== Segment start ==

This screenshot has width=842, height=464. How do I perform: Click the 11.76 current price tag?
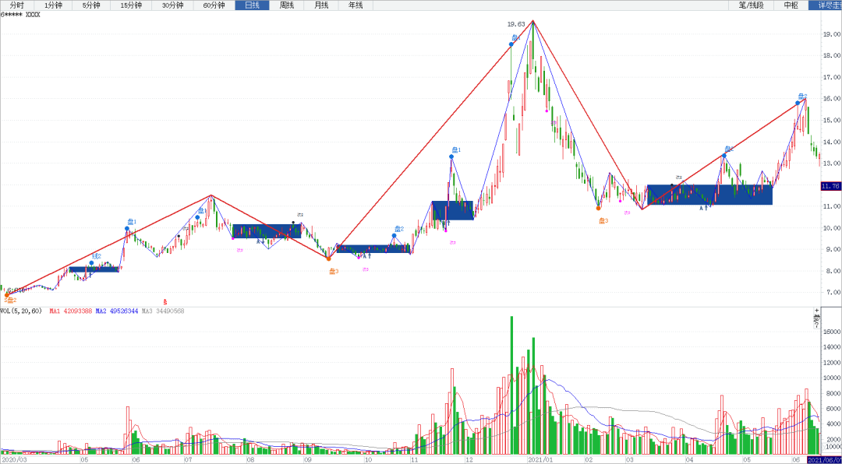(x=830, y=186)
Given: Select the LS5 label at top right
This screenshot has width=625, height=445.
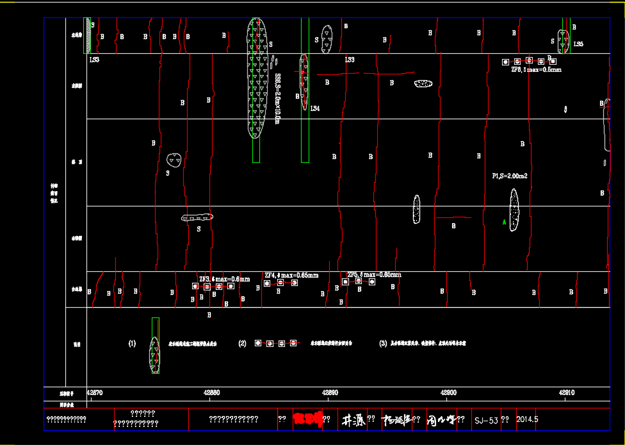Looking at the screenshot, I should [x=578, y=44].
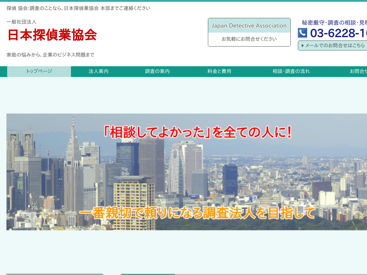The width and height of the screenshot is (367, 275).
Task: Click the Japan Detective Association label
Action: pyautogui.click(x=249, y=26)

== Segment end ==

→ ASSIGNMENT
Each entry should be copied exactly as written, though any pictures stay out.

→ WRITTEN ANSWER
This screenshot has width=842, height=464. How do I perform: Click the 11.76 current price tag?
(x=830, y=186)
Given: Select the LS5 label at top right
This screenshot has width=625, height=445.
Looking at the screenshot, I should [x=578, y=44].
The width and height of the screenshot is (367, 275).
Task: Click the Japan Detective Association label
Action: pyautogui.click(x=249, y=26)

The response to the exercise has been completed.